● Task inputs
::::

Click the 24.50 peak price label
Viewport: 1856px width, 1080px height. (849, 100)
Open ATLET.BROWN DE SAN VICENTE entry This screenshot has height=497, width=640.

::::

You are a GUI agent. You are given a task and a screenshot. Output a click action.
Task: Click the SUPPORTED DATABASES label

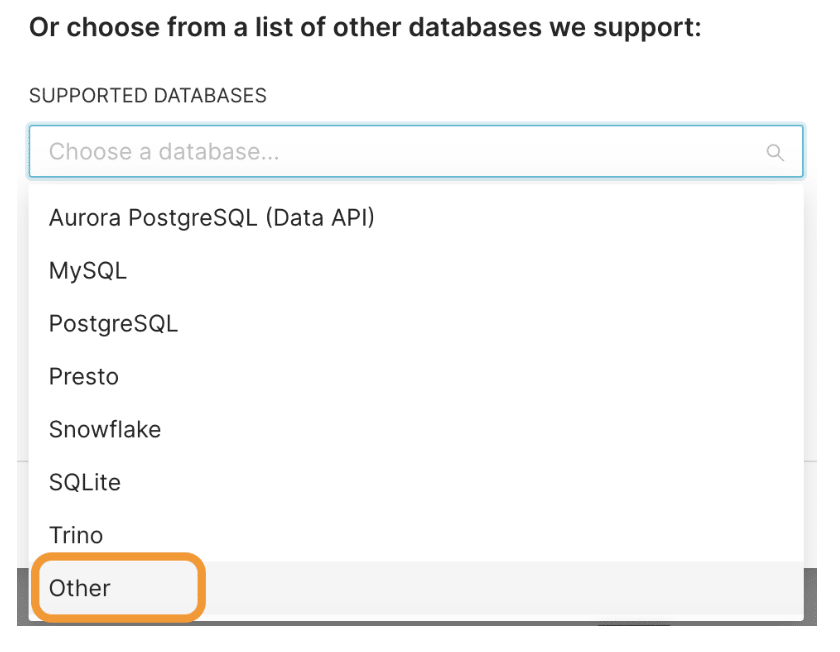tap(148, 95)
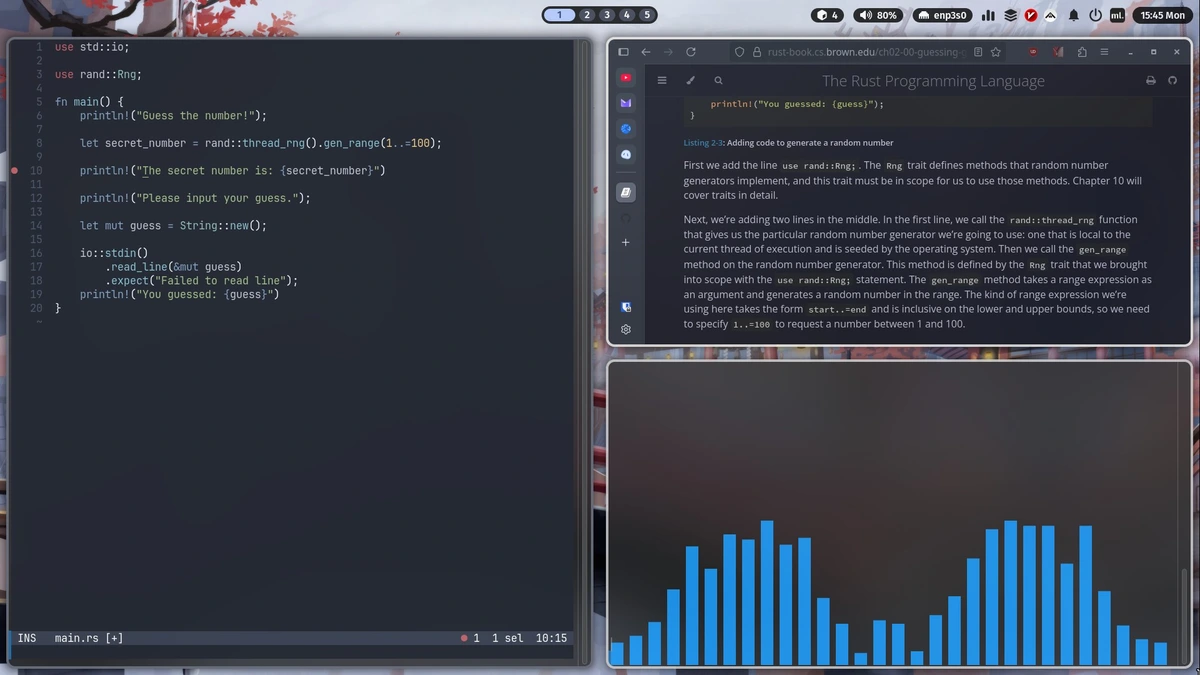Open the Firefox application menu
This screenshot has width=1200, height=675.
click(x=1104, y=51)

::::

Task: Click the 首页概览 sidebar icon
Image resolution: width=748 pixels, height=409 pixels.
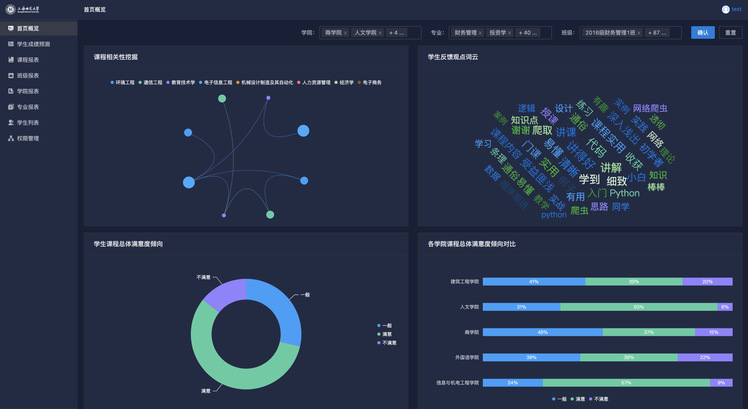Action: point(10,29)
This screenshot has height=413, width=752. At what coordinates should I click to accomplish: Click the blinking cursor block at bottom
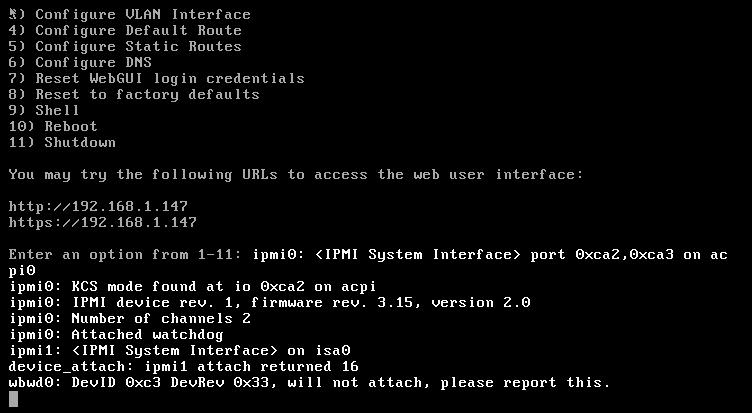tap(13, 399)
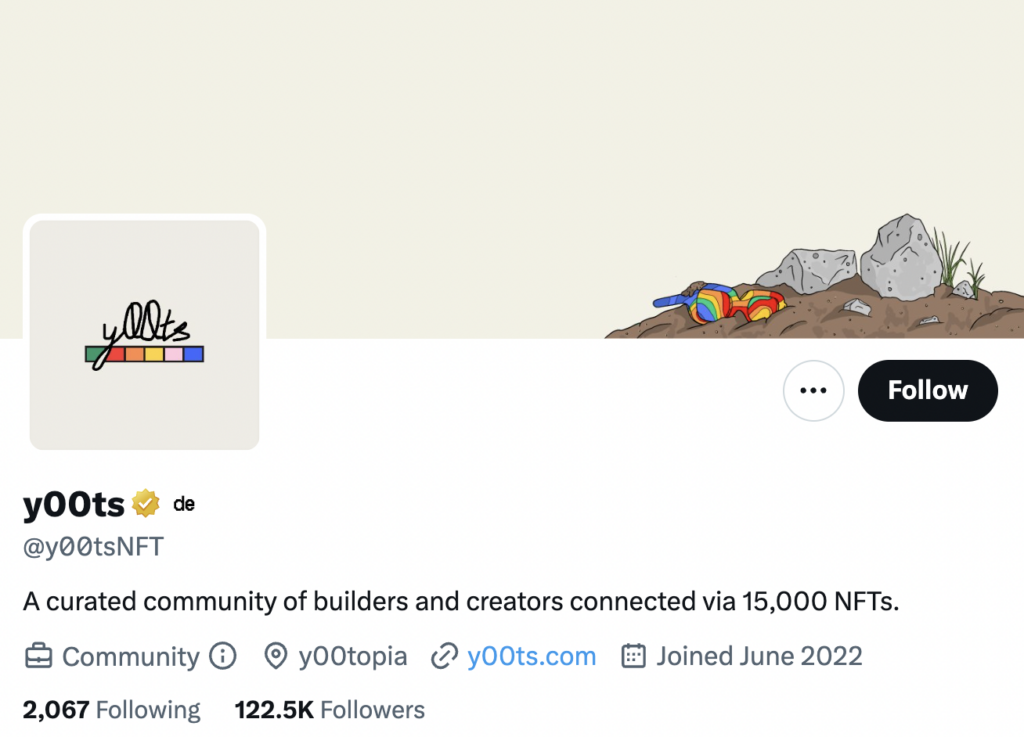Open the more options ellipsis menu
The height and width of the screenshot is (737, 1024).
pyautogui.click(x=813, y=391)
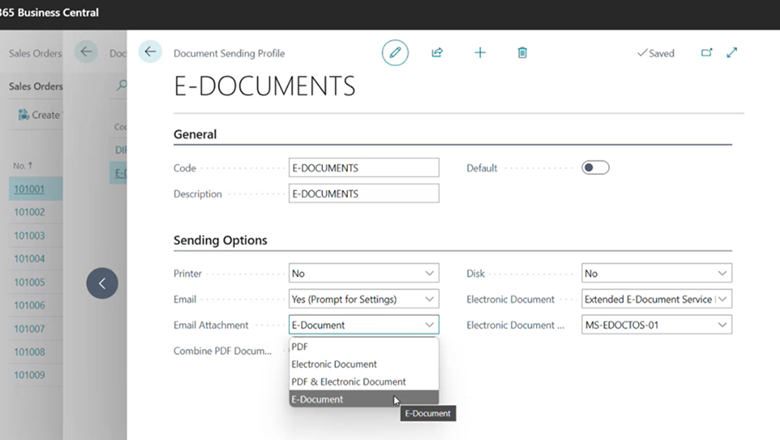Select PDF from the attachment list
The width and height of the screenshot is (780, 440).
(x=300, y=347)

::::

● What the task asks
Your task is to retype the entries verbatim, starting with the line that holds "Click the 24.50 peak price label" and stopping after the line that holds "Open ATLET.BROWN DE".

● Answer to this exercise
Click the 24.50 peak price label
Viewport: 1856px width, 1080px height. (849, 100)
Open ATLET.BROWN DE SAN VICENTE entry This screenshot has height=497, width=640.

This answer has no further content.